== Work instructions ==
What is needed is an exact copy of all the lines below.

== Given records ==
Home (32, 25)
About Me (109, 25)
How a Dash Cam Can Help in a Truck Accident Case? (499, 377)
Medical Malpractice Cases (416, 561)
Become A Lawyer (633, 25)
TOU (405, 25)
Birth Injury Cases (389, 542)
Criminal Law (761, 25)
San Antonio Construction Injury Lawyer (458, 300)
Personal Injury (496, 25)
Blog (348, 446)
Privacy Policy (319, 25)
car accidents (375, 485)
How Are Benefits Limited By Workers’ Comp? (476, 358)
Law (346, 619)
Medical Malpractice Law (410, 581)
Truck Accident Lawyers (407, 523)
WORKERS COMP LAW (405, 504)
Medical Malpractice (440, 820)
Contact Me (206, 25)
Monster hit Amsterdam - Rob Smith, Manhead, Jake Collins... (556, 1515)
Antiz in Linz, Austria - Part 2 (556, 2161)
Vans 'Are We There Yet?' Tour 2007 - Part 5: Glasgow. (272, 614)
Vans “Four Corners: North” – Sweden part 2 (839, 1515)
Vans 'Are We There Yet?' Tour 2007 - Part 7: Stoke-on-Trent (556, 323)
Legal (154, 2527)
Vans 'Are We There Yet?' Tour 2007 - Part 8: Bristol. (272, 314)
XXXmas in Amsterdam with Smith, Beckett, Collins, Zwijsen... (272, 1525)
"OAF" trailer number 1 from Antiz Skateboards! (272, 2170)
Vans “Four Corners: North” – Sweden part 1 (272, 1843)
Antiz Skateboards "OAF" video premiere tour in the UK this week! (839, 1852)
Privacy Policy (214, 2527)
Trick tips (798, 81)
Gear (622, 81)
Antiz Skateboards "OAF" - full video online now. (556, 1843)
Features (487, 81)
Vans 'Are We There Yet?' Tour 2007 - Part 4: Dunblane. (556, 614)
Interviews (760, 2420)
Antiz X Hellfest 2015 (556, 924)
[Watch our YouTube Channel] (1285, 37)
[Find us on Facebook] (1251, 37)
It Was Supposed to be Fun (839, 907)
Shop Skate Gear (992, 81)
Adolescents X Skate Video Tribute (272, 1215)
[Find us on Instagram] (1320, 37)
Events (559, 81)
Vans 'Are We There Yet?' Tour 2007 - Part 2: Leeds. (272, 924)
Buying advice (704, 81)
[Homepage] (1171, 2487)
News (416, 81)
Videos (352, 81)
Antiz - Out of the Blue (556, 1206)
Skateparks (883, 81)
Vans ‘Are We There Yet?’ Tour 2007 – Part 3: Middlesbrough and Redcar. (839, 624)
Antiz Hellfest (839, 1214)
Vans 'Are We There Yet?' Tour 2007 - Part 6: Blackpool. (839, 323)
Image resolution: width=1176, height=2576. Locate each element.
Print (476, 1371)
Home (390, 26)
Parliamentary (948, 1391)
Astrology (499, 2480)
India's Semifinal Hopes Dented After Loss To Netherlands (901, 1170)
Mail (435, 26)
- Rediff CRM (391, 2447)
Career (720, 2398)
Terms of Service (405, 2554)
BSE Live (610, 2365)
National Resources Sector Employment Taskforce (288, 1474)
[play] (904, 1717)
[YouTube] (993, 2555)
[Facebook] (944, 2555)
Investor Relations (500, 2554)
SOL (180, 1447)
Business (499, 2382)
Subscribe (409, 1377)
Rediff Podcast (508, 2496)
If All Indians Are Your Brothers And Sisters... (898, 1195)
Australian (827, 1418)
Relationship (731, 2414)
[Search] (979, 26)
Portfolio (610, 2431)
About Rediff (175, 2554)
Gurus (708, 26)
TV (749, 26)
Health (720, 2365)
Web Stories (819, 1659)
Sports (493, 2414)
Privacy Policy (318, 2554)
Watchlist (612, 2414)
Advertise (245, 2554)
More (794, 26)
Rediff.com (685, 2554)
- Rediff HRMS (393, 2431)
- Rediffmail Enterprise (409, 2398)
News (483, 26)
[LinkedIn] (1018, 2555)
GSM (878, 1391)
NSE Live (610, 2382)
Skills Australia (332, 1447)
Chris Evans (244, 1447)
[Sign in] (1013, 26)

== Final answer ==
Home (32, 25)
About Me (109, 25)
How a Dash Cam Can Help in a Truck Accident Case? (499, 377)
Medical Malpractice Cases (416, 561)
Become A Lawyer (633, 25)
TOU (405, 25)
Birth Injury Cases (389, 542)
Criminal Law (761, 25)
San Antonio Construction Injury Lawyer (458, 300)
Personal Injury (496, 25)
Blog (348, 446)
Privacy Policy (319, 25)
car accidents (375, 485)
How Are Benefits Limited By Workers’ Comp? (476, 358)
Law (346, 619)
Medical Malpractice Law (410, 581)
Truck Accident Lawyers (407, 523)
WORKERS COMP LAW (405, 504)
Medical Malpractice (440, 820)
Contact Me (206, 25)
Monster hit Amsterdam - Rob Smith, Manhead, Jake Collins... (556, 1515)
Antiz in Linz, Austria - Part 2 (556, 2161)
Vans 'Are We There Yet?' Tour 2007 - Part 5: Glasgow. (272, 614)
Vans “Four Corners: North” – Sweden part 2 (839, 1515)
Vans 'Are We There Yet?' Tour 2007 - Part 7: Stoke-on-Trent (556, 323)
Legal (154, 2527)
Vans 'Are We There Yet?' Tour 2007 - Part 8: Bristol. (272, 314)
XXXmas in Amsterdam with Smith, Beckett, Collins, Zwijsen... (272, 1525)
"OAF" trailer number 1 from Antiz Skateboards! (272, 2170)
Vans “Four Corners: North” – Sweden part 1 (272, 1843)
Antiz Skateboards "OAF" video premiere tour in the UK this week! (839, 1852)
Privacy Policy (214, 2527)
Trick tips (798, 81)
Gear (622, 81)
Antiz Skateboards "OAF" - full video online now. (556, 1843)
Features (487, 81)
Vans 'Are We There Yet?' Tour 2007 - Part 4: Dunblane. (556, 614)
Interviews (760, 2420)
Antiz X Hellfest 2015 (556, 924)
[Watch our YouTube Channel] (1285, 37)
[Find us on Facebook] (1251, 37)
It Was Supposed to be Fun (839, 907)
Shop Skate Gear (992, 81)
Adolescents X Skate Video Tribute (272, 1215)
[Find us on Instagram] (1320, 37)
Events (559, 81)
Vans 'Are We There Yet?' Tour 2007 - Part 2: Leeds. (272, 924)
Buying advice (704, 81)
[Homepage] (1171, 2487)
News (416, 81)
Videos (352, 81)
Antiz - Out of the Blue (556, 1206)
Skateparks (883, 81)
Vans ‘Are We There Yet?’ Tour 2007 – Part 3: Middlesbrough and Redcar. (839, 624)
Antiz Hellfest (839, 1214)
Vans 'Are We There Yet?' Tour 2007 - Part 6: Blackpool. (839, 323)
Image resolution: width=1176, height=2576. Locate each element.
Print (476, 1371)
Home (390, 26)
Parliamentary (948, 1391)
Astrology (499, 2480)
India's Semifinal Hopes Dented After Loss To Netherlands (901, 1170)
Mail (435, 26)
- Rediff CRM (391, 2447)
Career (720, 2398)
Terms of Service (405, 2554)
BSE Live (610, 2365)
National Resources Sector Employment Taskforce (288, 1474)
[play] (904, 1717)
[YouTube] (993, 2555)
[Facebook] (944, 2555)
Investor Relations (500, 2554)
SOL (180, 1447)
Business (499, 2382)
Subscribe (409, 1377)
Rediff Podcast (508, 2496)
If All Indians Are Your Brothers And Sisters... (898, 1195)
Australian (827, 1418)
Relationship (731, 2414)
[Search] (979, 26)
Portfolio (610, 2431)
About Rediff (175, 2554)
Gurus (708, 26)
TV (749, 26)
Health (720, 2365)
Web Stories (819, 1659)
Sports (493, 2414)
Privacy Policy (318, 2554)
Watchlist (612, 2414)
Advertise (245, 2554)
More (794, 26)
Rediff.com (685, 2554)
- Rediff HRMS (393, 2431)
- Rediffmail Enterprise (409, 2398)
News (483, 26)
[LinkedIn] (1018, 2555)
GSM (878, 1391)
NSE Live (610, 2382)
Skills Australia (332, 1447)
Chris Evans (244, 1447)
[Sign in] (1013, 26)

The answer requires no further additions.